As a part of its cost cutting initiatives, Nokia plans to lay off 10,000 employees. The company also intends to shut down its production and research and development unit. It will also divest its 90% stake in premium handset developing unit Vertu. Further, the company also restructured its top level management to execute the laid down objectives in a more effective manner.
Nokia is currently facing a huge cash crunch. Cash flow from operations dropped 76.2% in 2011 from the previous year. Stiff competition from Apple Inc‘.s (AAPL) iPhones and Google Inc‘.s (GOOG) Andriod phones have hampered sales over the last few years. Moreover, mounting operating expenses has forced the company to lay-off at least 14,500 employees (exclusive of the recent job cut) over last 15 months.

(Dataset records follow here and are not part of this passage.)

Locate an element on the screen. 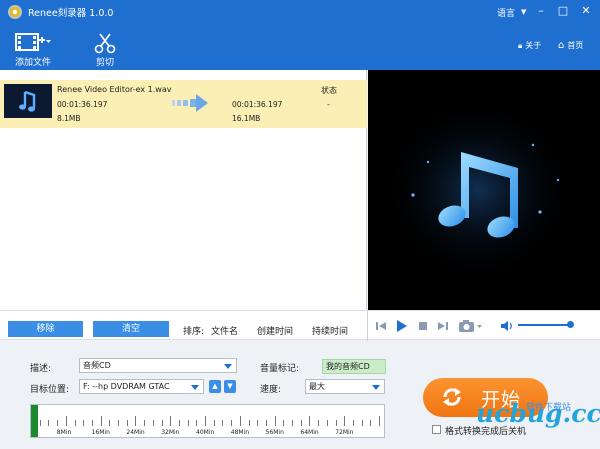  capacity-tick-label: 64Min is located at coordinates (310, 432).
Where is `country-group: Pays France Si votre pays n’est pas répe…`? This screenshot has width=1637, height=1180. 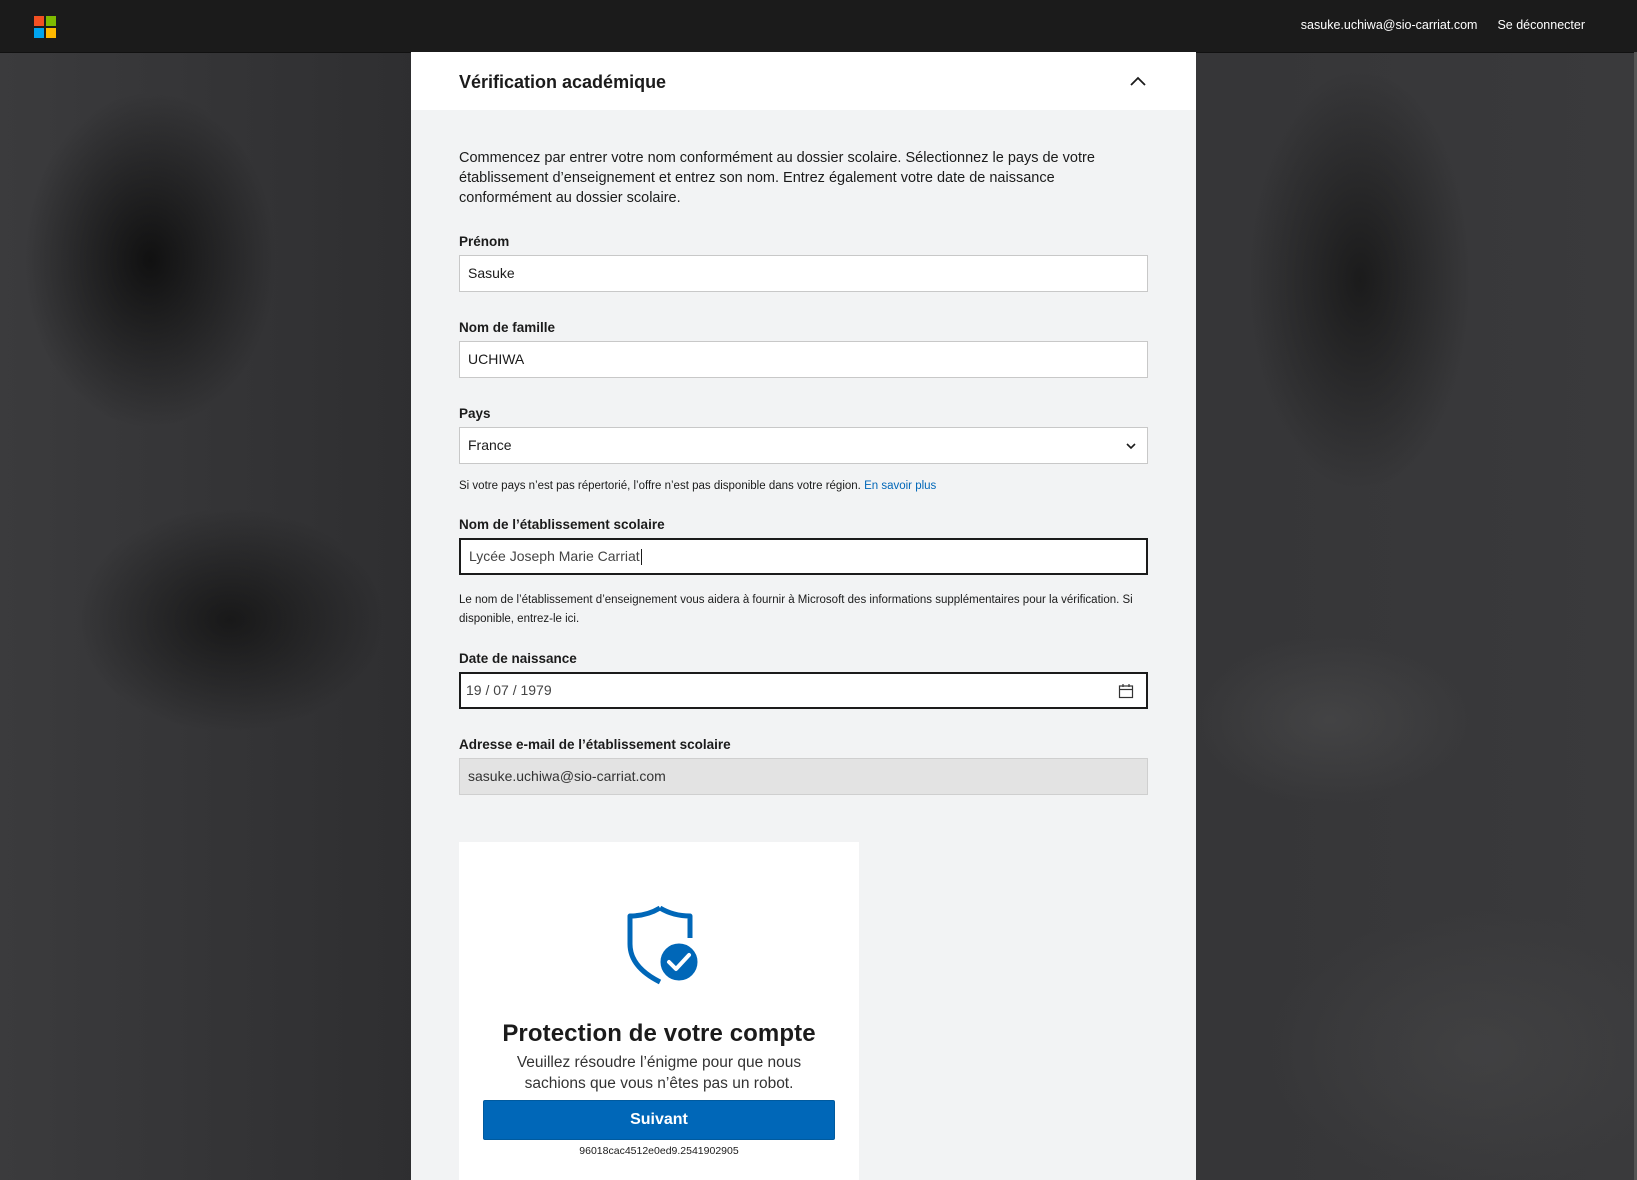
country-group: Pays France Si votre pays n’est pas répe… is located at coordinates (804, 451).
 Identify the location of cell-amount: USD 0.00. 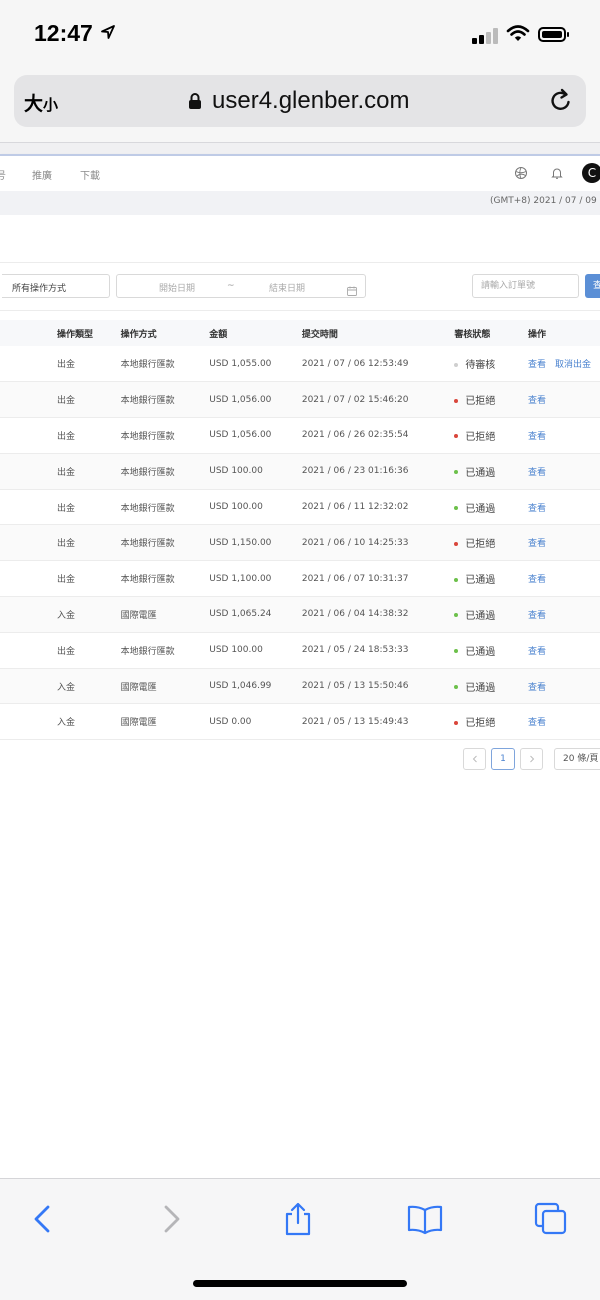
(230, 722).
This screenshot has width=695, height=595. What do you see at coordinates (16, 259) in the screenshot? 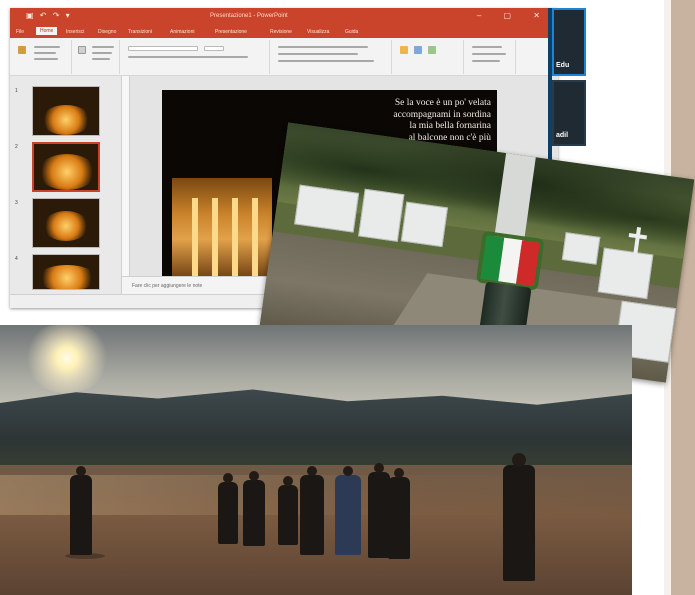
I see `thumb-number: 4` at bounding box center [16, 259].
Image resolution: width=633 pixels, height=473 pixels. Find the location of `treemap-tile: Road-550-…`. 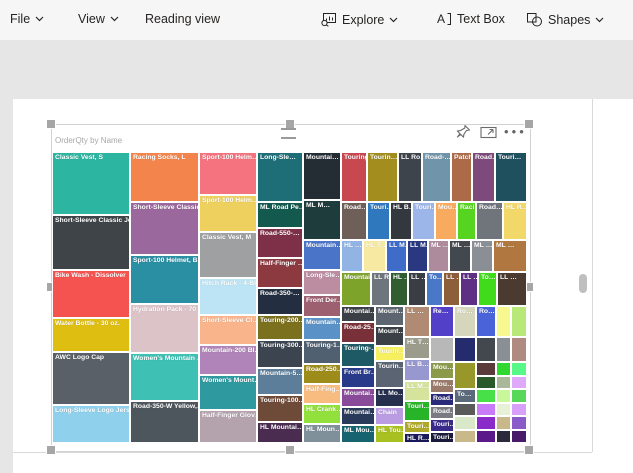

treemap-tile: Road-550-… is located at coordinates (280, 243).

In February 2012, the company slashed 4,000 staff. This is now the highest lay-off since April 2011 when the company laid off 7,000 workers.
Nokia will also shut down its oldest production division in Salo, Finland. Additionally, the company will also terminate its research and development unit in Ulm, Germany, and Burnaby, British Columbia. The company remains hopeful of its revival by means of downsizing of plants and shutting down of research and development facilities.
In order to address its present cash constraints, Nokia continues to dispense with most of its non-performing business units. Over the past one year, the company sold Vertu, quit commercial licensing, its services business and also an instant messaging service division. Moreover, the company also possesses huge patent portfolios for handsets.
We believe that to meet its immediate cash needs, the company will continue to sell off its patents and dispose its non-performing business units until its newly launched Nokia Lumia series of smartphones succeeds in driving sales and gains a significant share in the smartphone market.
Currently, Nokia has a Zacks #3 Rank, implying a short-term Hold rating on the stock.